If the patient has a history of cancer, recurrent and metastatic disease needs to be considered and ruled out. DVT must also be ruled out. Other medical conditions that can cause edema should be considered and ruled out, such as congestive heart failure, renal failure, hypoalbuminemia, and protein-losing nephropathy. Diagnostic workup should include laboratory testing of blood and urine to evaluate for general medical conditions and venous Doppler to evaluate for thrombosis. If the diagnosis is still in question, lymphoscintigraphy can be performed to evaluate the lymphatic system.
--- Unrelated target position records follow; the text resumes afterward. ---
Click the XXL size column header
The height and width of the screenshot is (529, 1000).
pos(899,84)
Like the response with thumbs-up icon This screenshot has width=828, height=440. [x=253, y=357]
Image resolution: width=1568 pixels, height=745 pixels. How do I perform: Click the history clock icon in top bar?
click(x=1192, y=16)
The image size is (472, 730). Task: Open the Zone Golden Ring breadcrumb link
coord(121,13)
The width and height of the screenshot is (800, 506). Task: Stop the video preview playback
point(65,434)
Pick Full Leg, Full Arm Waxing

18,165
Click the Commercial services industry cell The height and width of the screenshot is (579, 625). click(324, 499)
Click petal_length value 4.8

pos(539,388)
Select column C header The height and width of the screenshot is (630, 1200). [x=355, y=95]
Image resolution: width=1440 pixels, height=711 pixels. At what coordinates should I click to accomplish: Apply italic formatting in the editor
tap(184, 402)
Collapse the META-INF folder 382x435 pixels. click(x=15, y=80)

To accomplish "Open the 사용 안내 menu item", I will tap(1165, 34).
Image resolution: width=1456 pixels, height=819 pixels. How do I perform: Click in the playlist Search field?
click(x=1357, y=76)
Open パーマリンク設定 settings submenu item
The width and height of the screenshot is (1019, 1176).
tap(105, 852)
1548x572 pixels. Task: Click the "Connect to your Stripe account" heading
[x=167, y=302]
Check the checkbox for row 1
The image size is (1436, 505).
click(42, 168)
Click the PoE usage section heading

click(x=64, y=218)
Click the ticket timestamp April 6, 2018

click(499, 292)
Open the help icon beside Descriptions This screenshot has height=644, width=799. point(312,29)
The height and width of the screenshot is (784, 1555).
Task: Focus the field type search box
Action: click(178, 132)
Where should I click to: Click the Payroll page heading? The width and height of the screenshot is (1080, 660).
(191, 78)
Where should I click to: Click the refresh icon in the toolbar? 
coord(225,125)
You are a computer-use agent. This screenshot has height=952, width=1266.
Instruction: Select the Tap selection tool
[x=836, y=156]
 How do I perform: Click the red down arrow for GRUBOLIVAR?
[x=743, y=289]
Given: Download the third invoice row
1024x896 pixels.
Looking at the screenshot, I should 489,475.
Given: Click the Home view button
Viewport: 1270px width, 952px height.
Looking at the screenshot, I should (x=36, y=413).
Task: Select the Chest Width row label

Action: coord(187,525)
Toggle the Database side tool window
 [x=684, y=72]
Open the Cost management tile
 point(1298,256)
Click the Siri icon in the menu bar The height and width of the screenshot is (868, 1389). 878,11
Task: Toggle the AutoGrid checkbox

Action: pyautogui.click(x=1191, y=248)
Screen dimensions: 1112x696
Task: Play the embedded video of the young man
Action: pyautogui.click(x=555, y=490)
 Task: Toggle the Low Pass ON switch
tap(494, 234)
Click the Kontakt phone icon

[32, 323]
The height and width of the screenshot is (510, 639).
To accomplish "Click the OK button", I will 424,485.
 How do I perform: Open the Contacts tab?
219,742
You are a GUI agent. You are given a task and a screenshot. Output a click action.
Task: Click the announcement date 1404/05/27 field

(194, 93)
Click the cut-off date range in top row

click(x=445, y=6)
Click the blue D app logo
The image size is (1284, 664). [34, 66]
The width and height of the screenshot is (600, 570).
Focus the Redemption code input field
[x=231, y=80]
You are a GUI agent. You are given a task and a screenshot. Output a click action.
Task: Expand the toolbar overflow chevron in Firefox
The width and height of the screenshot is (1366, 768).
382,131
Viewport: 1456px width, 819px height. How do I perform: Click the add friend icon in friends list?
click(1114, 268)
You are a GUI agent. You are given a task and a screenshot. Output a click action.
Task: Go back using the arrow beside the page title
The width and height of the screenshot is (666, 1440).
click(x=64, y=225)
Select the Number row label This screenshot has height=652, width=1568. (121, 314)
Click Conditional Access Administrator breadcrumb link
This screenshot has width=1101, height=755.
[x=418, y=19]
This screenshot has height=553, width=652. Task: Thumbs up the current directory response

Treatment goals are to improve function of the limb, prevent complications, and to improve quality of life for the patient. Treatment should begin as early as possible in hope of preventing tissue fibrosis, loss of range of motion, and functional decline. Complete decongestive therapy is the most widely used and accepted form of treatment. It is an intense and time-consuming process that requires a committed patient. The patient initially undergoes the treatment phase, which is followed by the lifelong maintenance phase.

The treatment phase involves sessions 5 days/wk and includes manual lymph drainage (MLD), exercise, skin and nail care, and compression. MLD consists of light strokes to help stimulate lymph production and transport. MLD is not massage. Massage involves higher-pressure strokes and kneading. In contrast, MLD involves mild suprafascial strokes intended to cause light mechanical stretch of the lymph collectors to increase lymphangiomotoricity. After each MLD session, a moisturizer is applied to the skin before short-stretch bandages are applied. Treatment sessions generally last 1 hour. The bandages should not be removed and should be worn until the next treatment session. Exercise is performed twice a day for 15 minutes while wearing compression bandages. Patients are instructed in nail and skin care, which is crucial to preventing infection. At the end of each week, measurements are taken to assess progress of limb reduction.

Once the patient has reached maximum limb reduction, demonstrated by no further reduction in weekly measurements, therapy moves from the initial treatment phase to the maintenance phase. The maintenance phase is a lifelong process of preventing reaccumulation of lymphedema and protecting the skin. In this phase, patients perform their own MLD and then apply compression garments instead of bandages. Patients also continue with a home exercise program and skin and nail care. Although the patient has improvement in limb volume and appearance, the underlying lymphatics do not regain normal function. The patient must be committed to a lifelong maintenance phase to prevent progression of the lymphedema.

Surgical debulking of lymphedema is considered a treatment of last resort. If a limb has severe lymphedema that does not respond to more conservative treatment, de-bulking can improve limb size and restore some function. Treatment goals with surgical debulking are functional, not cosmetic. Debulking does not produce a normal-appearing limb. Reports of lymphovenous and lympholymphatic anastomoses being performed with good results have been noted, but these procedures are not common.